One of my neighbours, who had seen my car after the accident had happened, came and transferred my shopping into his car (as mine was going to be towed away by the police), and he brought me home.

That same night I tried to call the number the girl had given me, but the phone was on voice mail. I left a message. The next day, the girlfriend called and said there was no point in my calling the biker again as he didn’t want to talk to me. The day after that, a Monday, I went to the Gendarmerie to see if I could get news of the biker, but instead the Gendarme who had been at the scene of the accident took a statement from me, and when he saw my licence was an Austrian one he said it wasn’t valid. I said it was valid, and promptly produced the information sheet on European licences I had obtained a few years ago. The Gendarme said I should have a French licence, and I said no, as my licence was Austrian and perfectly valid, as France was also in Europe. The Gendarme noted everything in my statement and after signing it I was allowed to go.

Five months later, just before Christmas 2010, the Gendarme called and told me the biker had filed a complaint against me for involuntary injuries, that this was a penal offence and I could go to prison! I contacted my insurance company for advice and told them I wanted to file a complaint against the biker too, for speeding (which the Gendarme had admitted, but I don’t know if it was in the police report as I wasn’t allowed to see it), and for having no light visible on his bike (which is the law, day and night). The answer of my insurance company was: “If you file a complaint, we shall NOT defend you!” As I couldn’t afford an independent lawyer, I had to accept the lawyer appointed by the insurance company – who immediately made it very clear in no uncertain terms that I was NOT allowed to defend myself! I was the villain and the biker was the good guy, as he was the one who was hurt. He said this case would cost the insurance company tens of thousands of euros, as the biker was only 25. He said I should under no circumstances say anything against the biker in front of the judge, as my sentence would depend on my behaviour before her.

When the Summons was finally issued, there were two charges on it: 1) Involuntary injuries; and 2) Driving without a valid licence! I asked my lawyer to find out why they were saying my licence wasn’t valid, as there is so much information about this proving the contrary, but he refused, saying we just had to wait and see on the day.

So for a year I trembled in case I would end up in prison! My case finally came up before the Tribunal in Grasse – and the first thing that happened was that the Procureur had to admit my licence WAS valid! But she still asked for a two-month prison sentence, plus a year banned from driving! The judge asked me what happened, and I said only what I’d been told to say by the lawyer, with no mention of anything concerning the biker, only that it was an inexplicable accident.
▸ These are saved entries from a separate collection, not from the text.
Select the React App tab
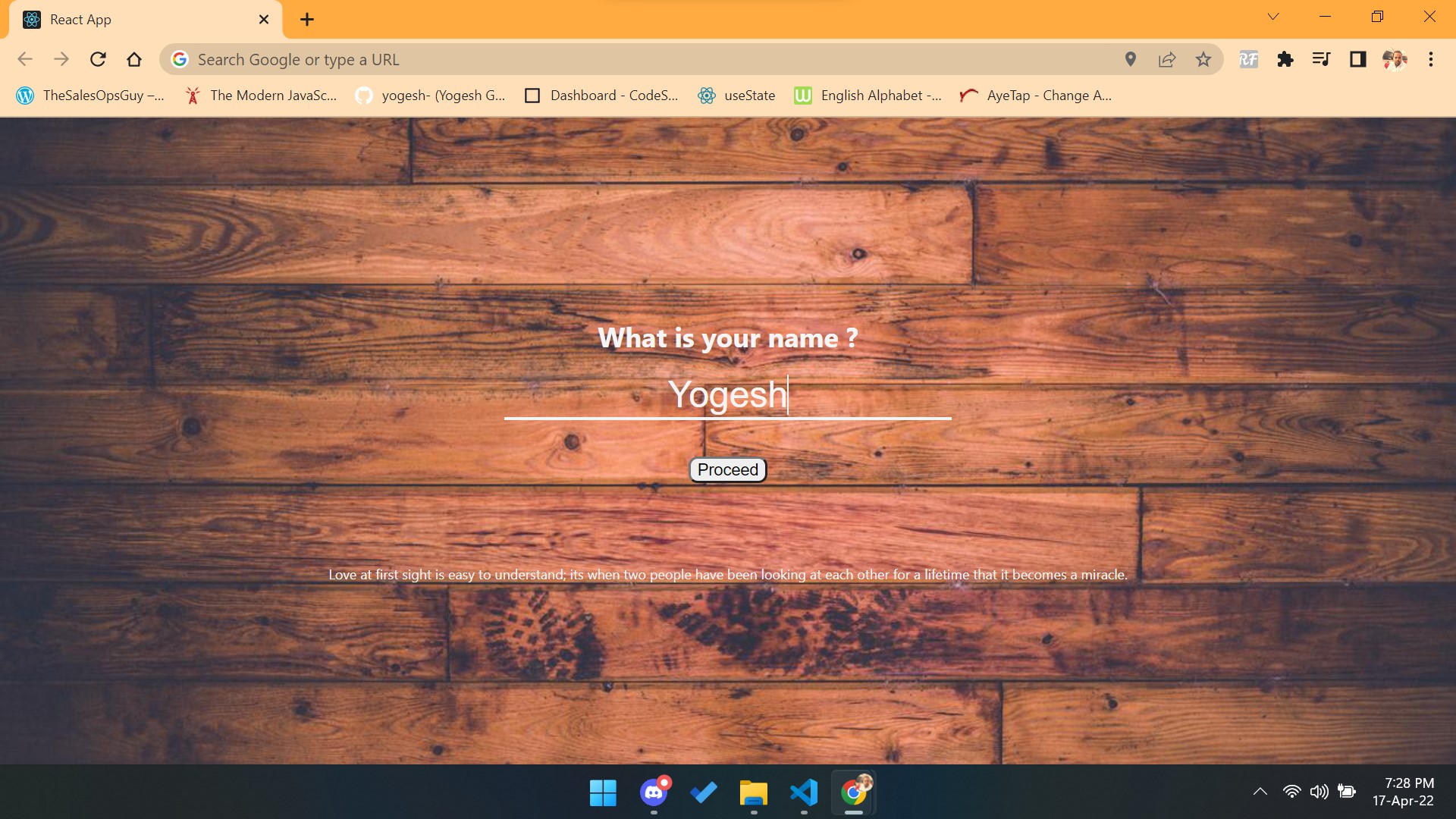pos(136,20)
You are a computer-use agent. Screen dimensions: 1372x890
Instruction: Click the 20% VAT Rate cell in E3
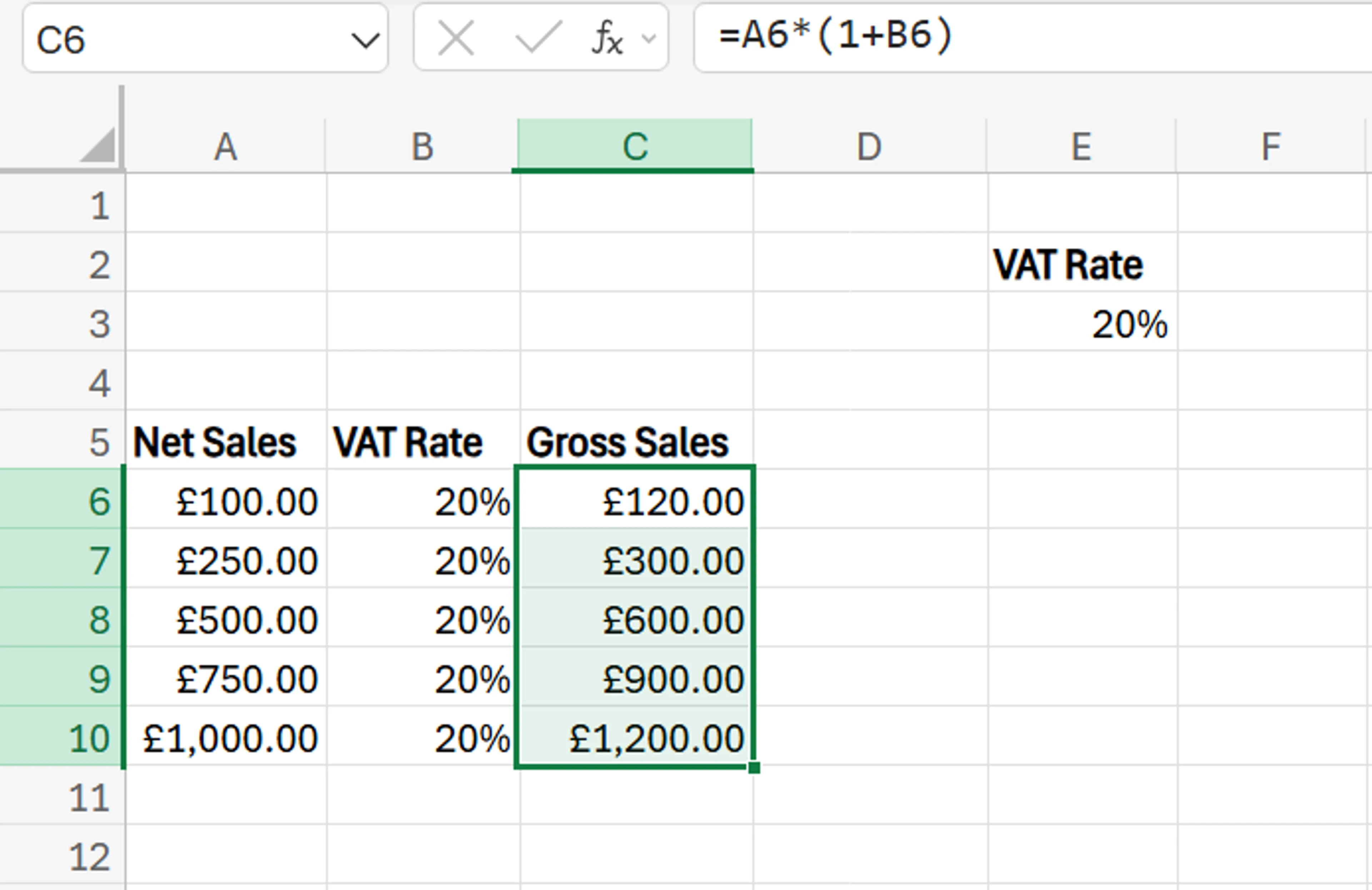[x=1082, y=324]
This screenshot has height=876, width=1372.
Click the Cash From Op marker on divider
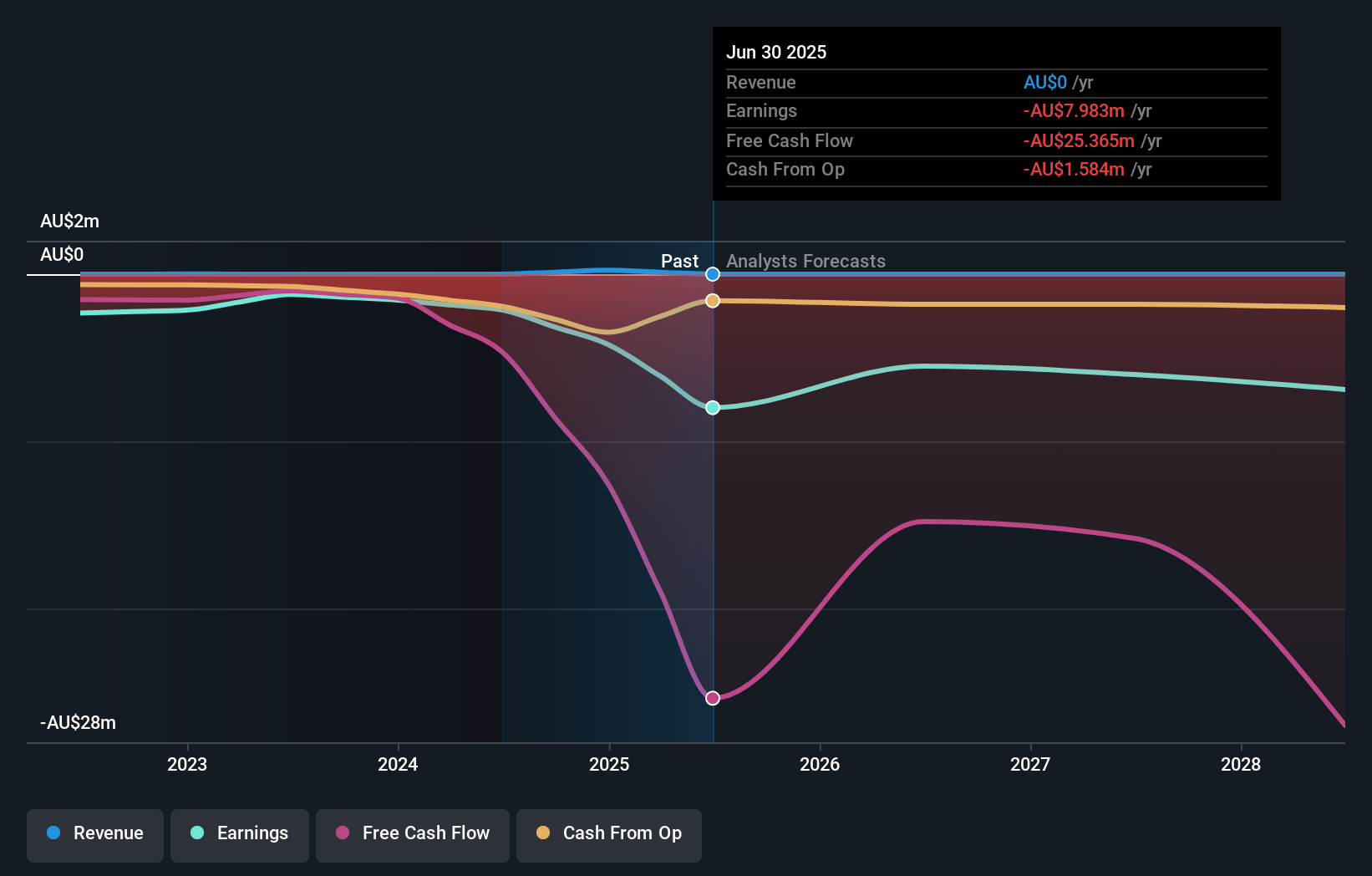pos(712,300)
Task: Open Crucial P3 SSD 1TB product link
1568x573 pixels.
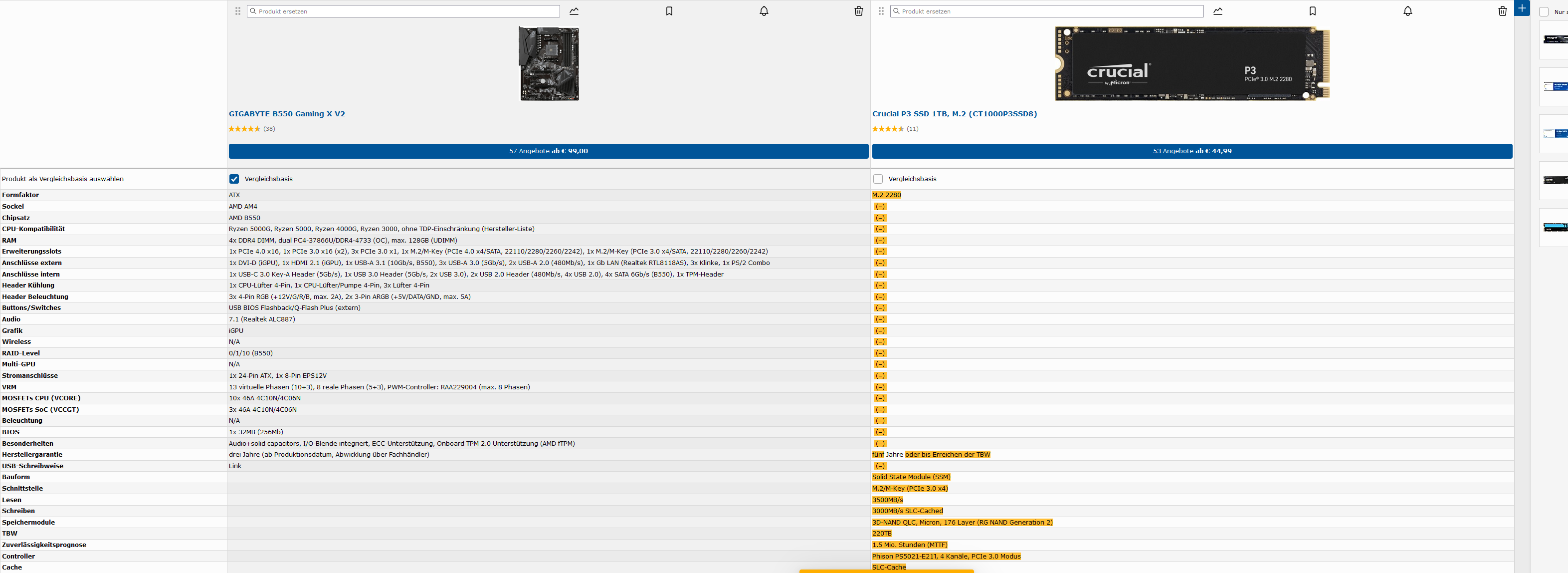Action: (954, 114)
She also asked if I had contacted the biker to find out how he was, and I said I had tried. At this, the biker (who had been told by his lawyer not to intervene) shouted out from the back of the court that it wasn’t true, that I hadn’t tried to contact him at all! The judge waved him to the front of the court, and I then told the judge that I had indeed tried, but his girlfriend told me not to try again as he didn’t want to talk to me. I said it was difficult for me to phone anybody in French, let alone speak to someone who didn’t want to talk to me, and on such a difficult subject so I hadn’t tried again. She saw I was sincere – and she saw also that the biker was walking about with no apparent injuries! So I was grateful for that, and she also saw he had tried to incriminate me even further. In the end, she banned me from driving for six months, and gave me a suspended fine of 3,000 euros, to be paid if I have a similar accident within the next five years (four remaining now).

My driving licence was confiscated – completely unjustly, because I was only banned from driving in France, and I could still have driven in the rest of Europe! After the driving ban was over, I had the devil of a job getting insured again. When I finally did, the insurance exec said I had been very unjustly treated, because on the scale of accident injuries the broken leg of this biker merited neither the driving ban nor the other punishment.